Dafür, was das heißen kann, möchte ich im Folgenden drei Anhaltspunkte geben: erstens eine Neukalibrierung der Imagination, zweitens eine Neubestimmung von Liveness und drittens eine Redeterminierung des Konzepts Aufführung über ein gemeinsames World Building.

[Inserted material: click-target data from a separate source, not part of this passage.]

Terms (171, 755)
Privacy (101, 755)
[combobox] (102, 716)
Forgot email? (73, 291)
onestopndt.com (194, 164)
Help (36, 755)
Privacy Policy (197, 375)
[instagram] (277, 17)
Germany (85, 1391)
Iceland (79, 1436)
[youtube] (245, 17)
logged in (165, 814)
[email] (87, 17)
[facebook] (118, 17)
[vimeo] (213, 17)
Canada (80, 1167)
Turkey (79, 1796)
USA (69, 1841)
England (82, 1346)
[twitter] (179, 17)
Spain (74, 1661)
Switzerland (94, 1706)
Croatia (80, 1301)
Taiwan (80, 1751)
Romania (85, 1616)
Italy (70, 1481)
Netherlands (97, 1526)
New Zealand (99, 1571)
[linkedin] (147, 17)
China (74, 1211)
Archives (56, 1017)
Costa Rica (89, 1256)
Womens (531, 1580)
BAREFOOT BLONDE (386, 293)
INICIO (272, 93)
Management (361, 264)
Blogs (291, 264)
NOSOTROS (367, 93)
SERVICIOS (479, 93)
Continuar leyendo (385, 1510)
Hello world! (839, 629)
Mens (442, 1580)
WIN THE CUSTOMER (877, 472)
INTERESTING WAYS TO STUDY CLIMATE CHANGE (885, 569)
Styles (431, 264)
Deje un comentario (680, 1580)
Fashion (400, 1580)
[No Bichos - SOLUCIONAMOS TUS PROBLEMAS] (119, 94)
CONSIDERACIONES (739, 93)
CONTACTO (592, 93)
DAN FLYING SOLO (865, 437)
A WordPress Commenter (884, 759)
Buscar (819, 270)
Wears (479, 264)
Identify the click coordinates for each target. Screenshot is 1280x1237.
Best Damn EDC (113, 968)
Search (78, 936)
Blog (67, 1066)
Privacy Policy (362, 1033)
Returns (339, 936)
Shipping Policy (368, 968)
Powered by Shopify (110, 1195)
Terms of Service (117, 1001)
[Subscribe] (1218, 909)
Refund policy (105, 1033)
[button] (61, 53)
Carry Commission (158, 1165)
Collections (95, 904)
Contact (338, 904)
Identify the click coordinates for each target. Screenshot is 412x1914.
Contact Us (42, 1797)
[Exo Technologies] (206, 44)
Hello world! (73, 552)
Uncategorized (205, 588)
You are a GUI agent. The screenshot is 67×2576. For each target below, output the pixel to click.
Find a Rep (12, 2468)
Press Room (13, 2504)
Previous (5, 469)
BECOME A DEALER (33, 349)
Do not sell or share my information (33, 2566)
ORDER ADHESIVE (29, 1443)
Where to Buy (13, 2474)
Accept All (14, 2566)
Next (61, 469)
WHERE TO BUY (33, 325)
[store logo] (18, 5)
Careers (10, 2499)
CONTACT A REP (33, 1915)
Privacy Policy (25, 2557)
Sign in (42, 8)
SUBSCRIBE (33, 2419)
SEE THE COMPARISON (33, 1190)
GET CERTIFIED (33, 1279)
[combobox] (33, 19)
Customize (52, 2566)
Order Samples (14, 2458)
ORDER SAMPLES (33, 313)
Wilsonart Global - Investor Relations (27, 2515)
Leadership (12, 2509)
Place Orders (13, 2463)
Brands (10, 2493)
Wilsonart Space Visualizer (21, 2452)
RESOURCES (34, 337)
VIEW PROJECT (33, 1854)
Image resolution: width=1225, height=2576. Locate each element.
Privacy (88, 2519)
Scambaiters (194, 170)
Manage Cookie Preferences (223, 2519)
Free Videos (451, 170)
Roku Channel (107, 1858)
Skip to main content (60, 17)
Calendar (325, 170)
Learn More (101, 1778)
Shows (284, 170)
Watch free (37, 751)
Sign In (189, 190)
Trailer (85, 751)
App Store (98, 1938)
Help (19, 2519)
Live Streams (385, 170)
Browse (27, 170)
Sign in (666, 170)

1. Sinnes-Remix zur Neukalibrierung der Imagination
Präzise sollte man von einer Neukalibrierung der Situation, in der Imaginieren stattfindet, sprechen. Kunst generell und die von ihren technischen Möglichkeiten der Illusionserzeugung beschränkten Live Arts insbesondere kooperieren immer schon mit der Imagination der Zuschauer*innen.4 Aber das Primat des Sehens im Theater, dessen Name bekanntlich vom griechischen Verb für schauen kommt, hat zumeist dafür gesorgt, dass die Einbildungskraft ihre Aktivität im Kontext einer vom Visuellen her den Körper involvierenden Erfahrung entfaltete. In dem oben mit »Draufschauen« Bezeichneten tobte die Dynamik des Begehrens, wie theatrale Live-Arts-Settings es reizten, sich in einer Dialektik oder einer erotischen Aporetik des Blickes aus. Der restliche Körper folgte dem, was die Imagination aus und mit der Blickbeziehung machte – oder konnte nicht folgen, und gerade das bewirkte eine Spannung und machte die Aufführung spannend.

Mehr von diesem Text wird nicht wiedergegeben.